Since the type of a command itself does not have any change in this example, there is no change in the rule dictionary, and additional registration of the stroke of WS will be carried out to the element dictionary with a rounded character (420 of FIG. 4).
Unlike the example of FIG. 13, if additional registration of the command type itself is wanted, then a new command type registration (item 1371) of a dialog 1360 is chosen and the start button 1373 is clicked after inputting a suitable command name into an item 1372. Then, with the command interpreter the tracking of the operation by the user is started, and leaves the operation record on the interpreter hereafter. The definition of each command element will be checked with the record, the instruction rule of a new command type will be determined, and will be registered in the rule dictionary.

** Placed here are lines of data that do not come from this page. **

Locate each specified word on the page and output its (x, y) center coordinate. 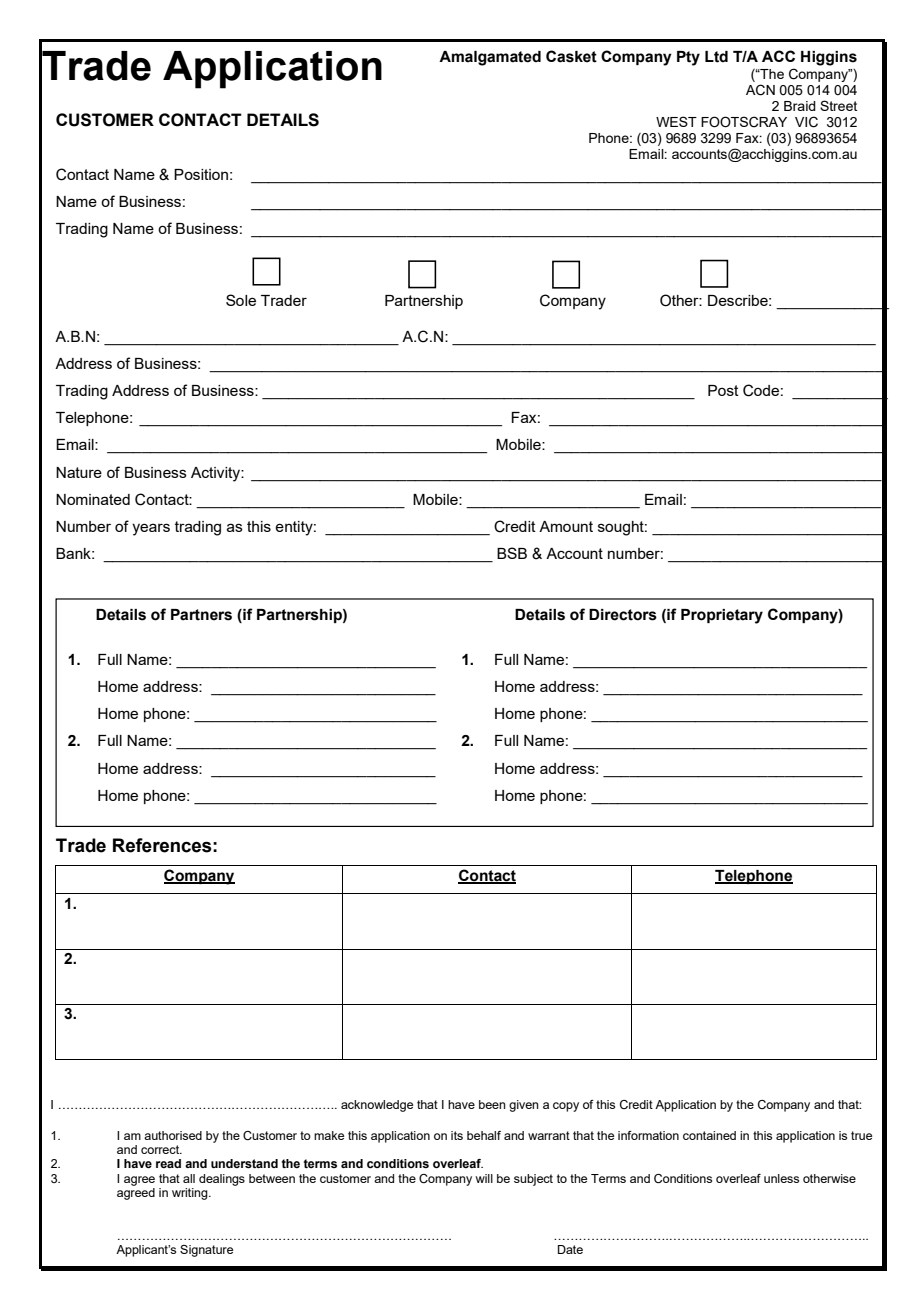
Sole (241, 300)
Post (723, 390)
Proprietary (722, 616)
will (484, 1178)
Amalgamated (490, 58)
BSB (512, 553)
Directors (623, 615)
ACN (760, 90)
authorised (173, 1135)
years (151, 529)
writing (191, 1194)
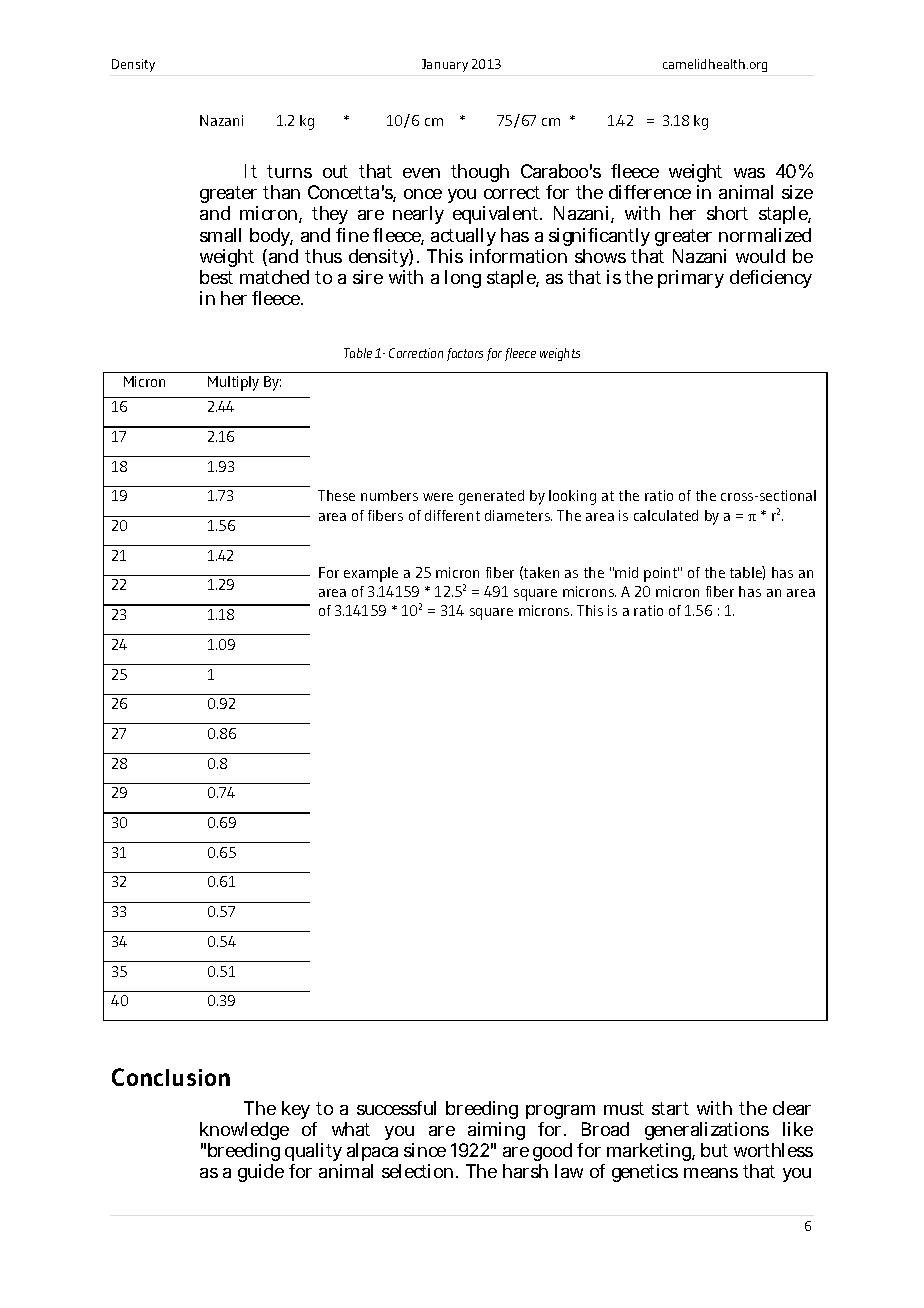 Image resolution: width=924 pixels, height=1308 pixels. Describe the element at coordinates (171, 1077) in the document. I see `Conclusion` at that location.
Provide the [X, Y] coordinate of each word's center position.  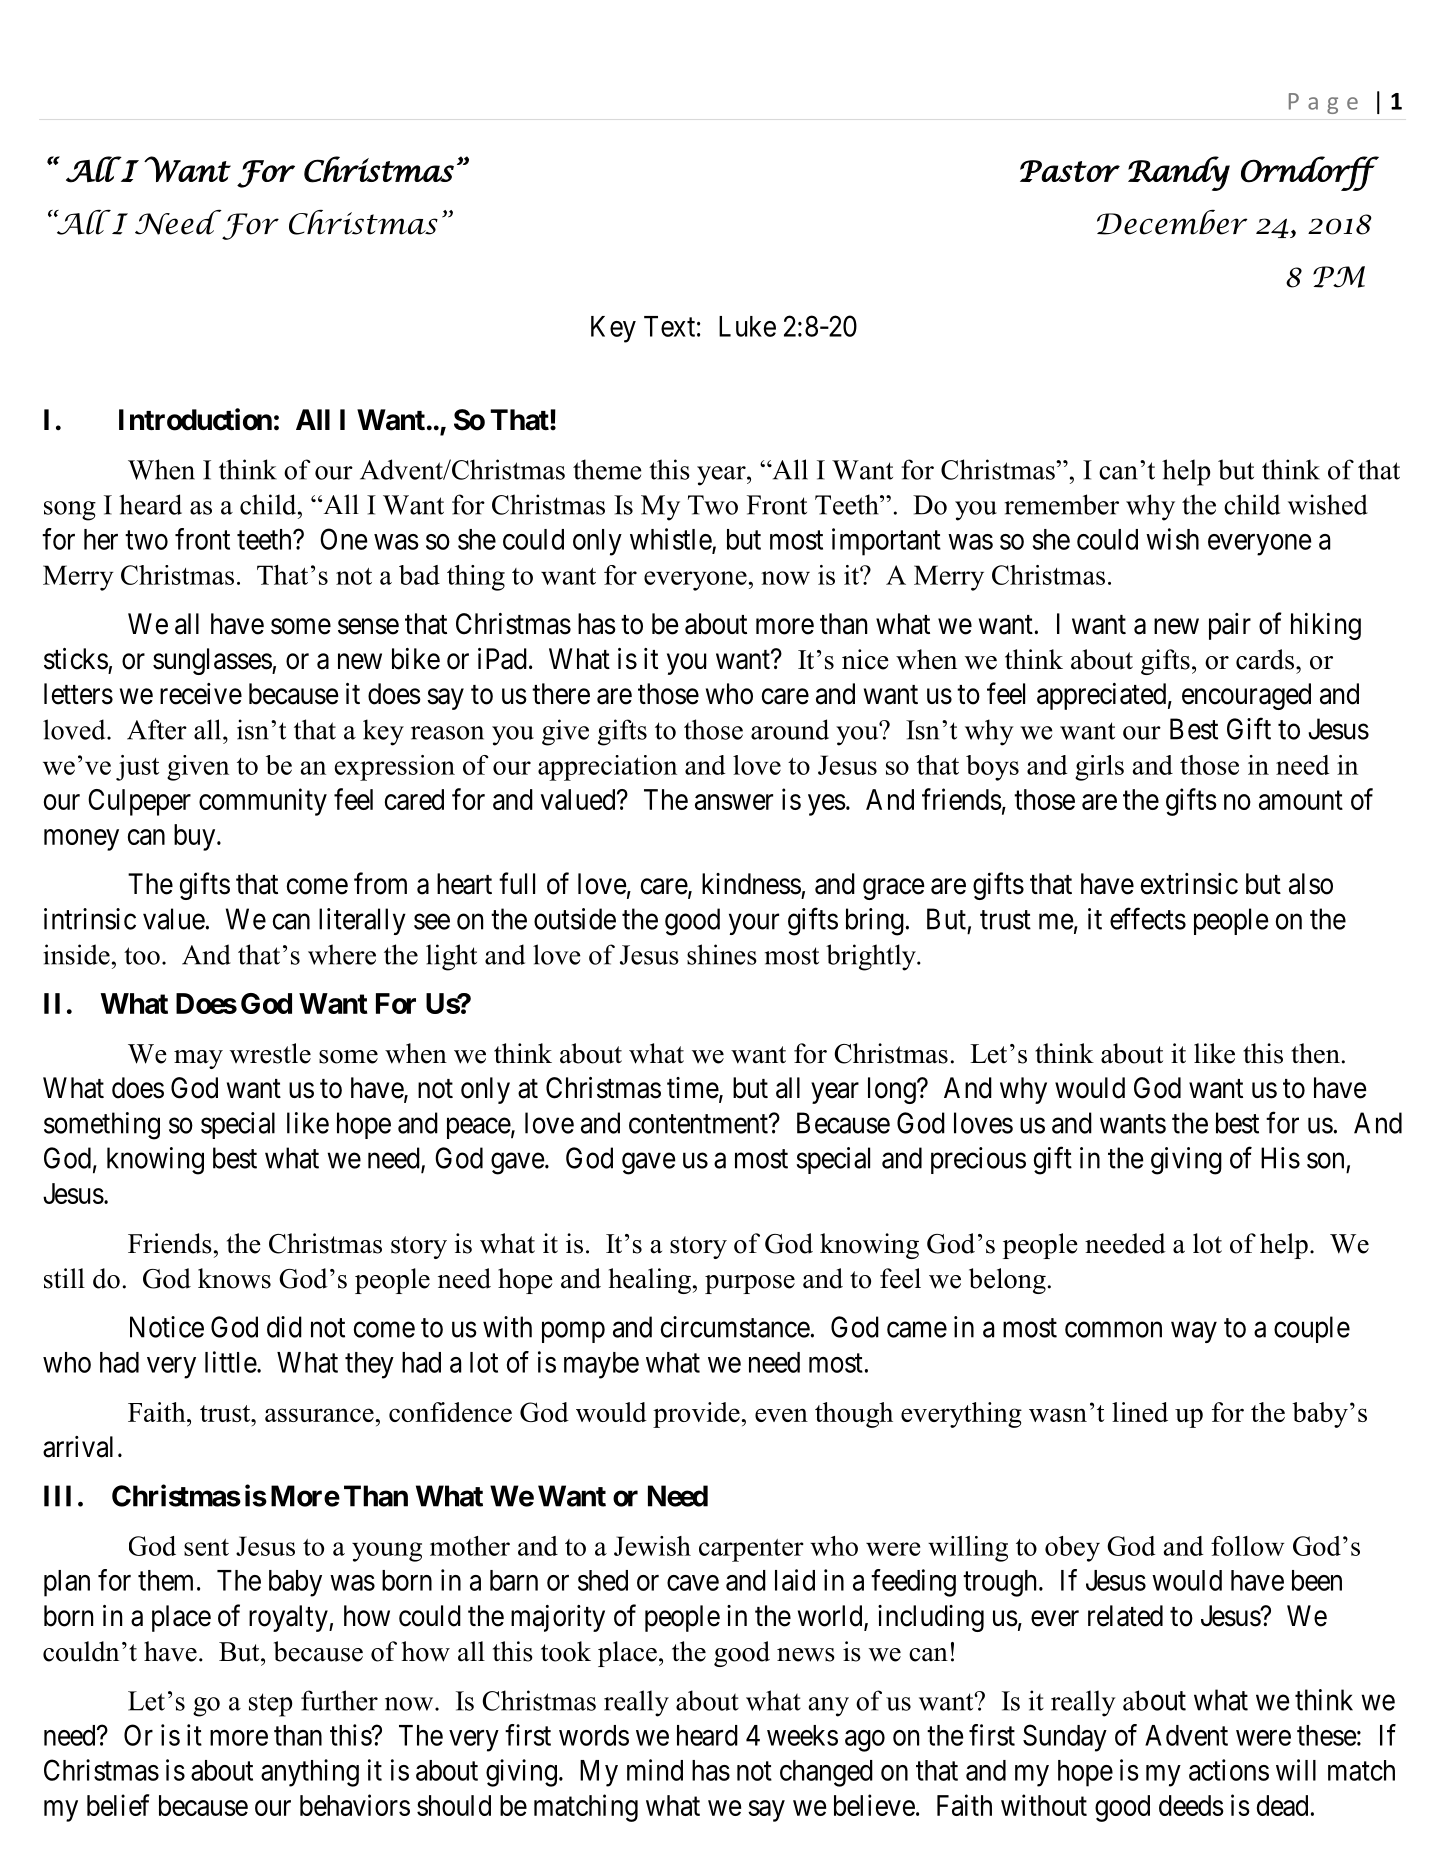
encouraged [1246, 696]
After [157, 729]
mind [655, 1770]
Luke [747, 326]
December [1172, 222]
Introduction [195, 419]
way [1194, 1332]
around [790, 729]
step [270, 1705]
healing [649, 1281]
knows [234, 1278]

Thus, even if a user does not master technical knowledge, such as details of command interpretation processing, and a command statement technique, a command can be easily added in the form where the actual use scene is met, by offering the command addition means using a paper and a pen.
The method for interpreting the commands of the present invention is available for use in the wide fields from business courses of supporting intellectual activities, for example, research and development, and planning thereof, to individual consumer uses, such as browsing concerning the related information on an inspection report in an individual.